Thanks @GerbilSoft! Right now I'm unsure, too, if the modcrypt area is decrypted for DSi carts. Keep in mind, I did little coding for the cart driver routines myself. I'm all for increasing compatibility, but I'd need help, and we have to be very careful not to loose the compatibility we already have (DSi-enhanced and DSi-exclusive carts were pretty hard to support).

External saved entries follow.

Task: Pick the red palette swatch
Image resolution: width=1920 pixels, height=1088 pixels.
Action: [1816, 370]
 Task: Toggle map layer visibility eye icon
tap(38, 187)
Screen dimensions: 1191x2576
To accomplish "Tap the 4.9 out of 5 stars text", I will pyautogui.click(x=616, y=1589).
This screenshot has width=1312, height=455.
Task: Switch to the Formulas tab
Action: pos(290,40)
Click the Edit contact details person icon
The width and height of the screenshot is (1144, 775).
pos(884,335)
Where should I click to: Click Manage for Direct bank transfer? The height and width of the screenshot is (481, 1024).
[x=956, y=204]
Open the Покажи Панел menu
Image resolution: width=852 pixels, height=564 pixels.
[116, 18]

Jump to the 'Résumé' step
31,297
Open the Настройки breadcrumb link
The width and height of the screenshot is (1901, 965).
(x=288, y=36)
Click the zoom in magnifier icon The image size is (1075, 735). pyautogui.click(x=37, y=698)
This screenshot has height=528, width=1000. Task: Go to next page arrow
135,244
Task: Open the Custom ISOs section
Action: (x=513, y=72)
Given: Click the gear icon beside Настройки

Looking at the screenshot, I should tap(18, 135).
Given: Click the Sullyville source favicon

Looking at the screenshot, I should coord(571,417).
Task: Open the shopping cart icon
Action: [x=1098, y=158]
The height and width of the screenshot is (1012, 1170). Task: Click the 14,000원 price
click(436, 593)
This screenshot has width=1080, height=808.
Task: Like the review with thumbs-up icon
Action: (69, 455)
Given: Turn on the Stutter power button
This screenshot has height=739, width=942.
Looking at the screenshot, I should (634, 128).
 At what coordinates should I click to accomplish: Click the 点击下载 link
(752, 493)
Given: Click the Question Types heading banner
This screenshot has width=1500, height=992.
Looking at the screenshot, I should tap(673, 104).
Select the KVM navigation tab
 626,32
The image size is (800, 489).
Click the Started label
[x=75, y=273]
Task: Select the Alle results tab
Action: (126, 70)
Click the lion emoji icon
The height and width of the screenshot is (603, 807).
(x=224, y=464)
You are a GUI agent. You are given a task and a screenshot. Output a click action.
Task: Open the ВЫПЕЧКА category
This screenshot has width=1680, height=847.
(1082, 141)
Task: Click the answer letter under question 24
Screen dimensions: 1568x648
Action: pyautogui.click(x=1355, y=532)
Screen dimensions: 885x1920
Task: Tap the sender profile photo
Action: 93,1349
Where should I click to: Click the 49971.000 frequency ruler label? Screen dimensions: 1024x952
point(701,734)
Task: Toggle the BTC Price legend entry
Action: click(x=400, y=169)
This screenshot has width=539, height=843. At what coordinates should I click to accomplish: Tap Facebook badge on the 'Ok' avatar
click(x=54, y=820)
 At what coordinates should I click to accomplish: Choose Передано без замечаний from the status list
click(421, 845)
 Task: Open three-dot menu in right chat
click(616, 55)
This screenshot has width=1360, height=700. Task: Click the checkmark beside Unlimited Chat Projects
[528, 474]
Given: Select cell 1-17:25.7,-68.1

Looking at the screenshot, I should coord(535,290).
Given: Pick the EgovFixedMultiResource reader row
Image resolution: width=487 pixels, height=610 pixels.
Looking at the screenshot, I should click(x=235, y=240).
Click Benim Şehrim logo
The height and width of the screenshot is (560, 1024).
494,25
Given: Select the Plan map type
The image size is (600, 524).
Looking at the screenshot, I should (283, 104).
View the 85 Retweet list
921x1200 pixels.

@mariomadproductions - does the cart actually work on a 3DS?

[redunka-zver]

That DSi Debug key (69 63 52 05…) can be found inside TWL_FIRM. Retail 3DS systems use debug TWL Launcher, although the same key exists in the Launcher of retail DSi's too. Either way, on 3DS the key doesn't seem to be in the Launcher itself, but in a different part of the TWL_FIRM instead.

[mariomadproductions]

@mariomadproductions - does the cart actually work on a 3DS?

Retail: no Dev: yes

[GerbilSoft]

I tested some retail DSi-enhanced/exclusive titles in a Panda 3DS system last night. All of them showed up on the Home Menu, likely because it uses command 0x3C (NTR) to load the icon. They all crashed when attempting to start the game, since it used command 0x3D (TWL) to load the DSi secure area, and that requires the retail key.

@mariomadproductions Assuming you have Luma3DS installed: Can you set developer UNITINFO in Luma's configuration and then try booting the dev TWL cart?

[mariomadproductions]

Its not me that owns the carts. I think I'll ask the owner (voodooween) to come here.

[d0k3]

@mariomadproductions - no new info since 26 days. Did you ask voodooween to come here?

[mariomadproductions]

Yes, but I'll remind him.

[voodooween]

Hey ! Yes sorry I totally forgot about this... I'm here ^^.

[d0k3]

Hey @voodooween, thanks for coming here!

Quoting @GerbilSoft: @voodooween Assuming you have Luma3DS installed: Can you set developer UNITINFO in Luma's configuration and then try booting the dev TWL cart?

[voodooween]

I did try to set developer UNITINFO, but it didn't work.

[legoj15]

@voodooween like, setting the dev UNITINFO didn't work? Or after setting the developer UNITINFO the carts didn't work?

[voodooween]

The card still show an error message even with UNITINFO :

An error has occured. Press and hold the POWER button to turn the system off. Please refer to the Operations Manual for details.

[TrashBandatcoot]

Me and Voodooween also have a hard time dumping a specific TWL development cart. GodMode9 simply won't find the cart, while decrypt9wip finds it, but makes a bad dump. The only current information that exists about this cart is a stubbed article I wrote: https://wiki.mariocube.xyz/index.php/SystemUpdater_v1.4a

[HexadecimalMantis0e]

I have a few dsi dev carts myself. Running into the same issue.

[d0k3]

Is there any chance this is fixed by #645? @HexadecimalMantis0e @TrashBandatcoot @voodooween @legoj15 - can you compile and test? Don't have any dev carts myself.

[d0k3]

Here's the already compiled test build: https://f.secretalgorithm.com/SPO0o/godmode9-v1.9.2pre1-21-titleman-devcartdump.zip

[HexadecimalMantis0e]

The build doesn't seem to mount my cart. However, I managed to dump the roms a few months ago

[d0k3]

@HexadecimalMantis0e - here's another one, courtesy of @GerbilSoft . https://f.secretalgorithm.com/Ks0Kc/godmode9.firm

Can you try that?

[HexadecimalMantis0e]

This one doesn't seem to mount my carts either.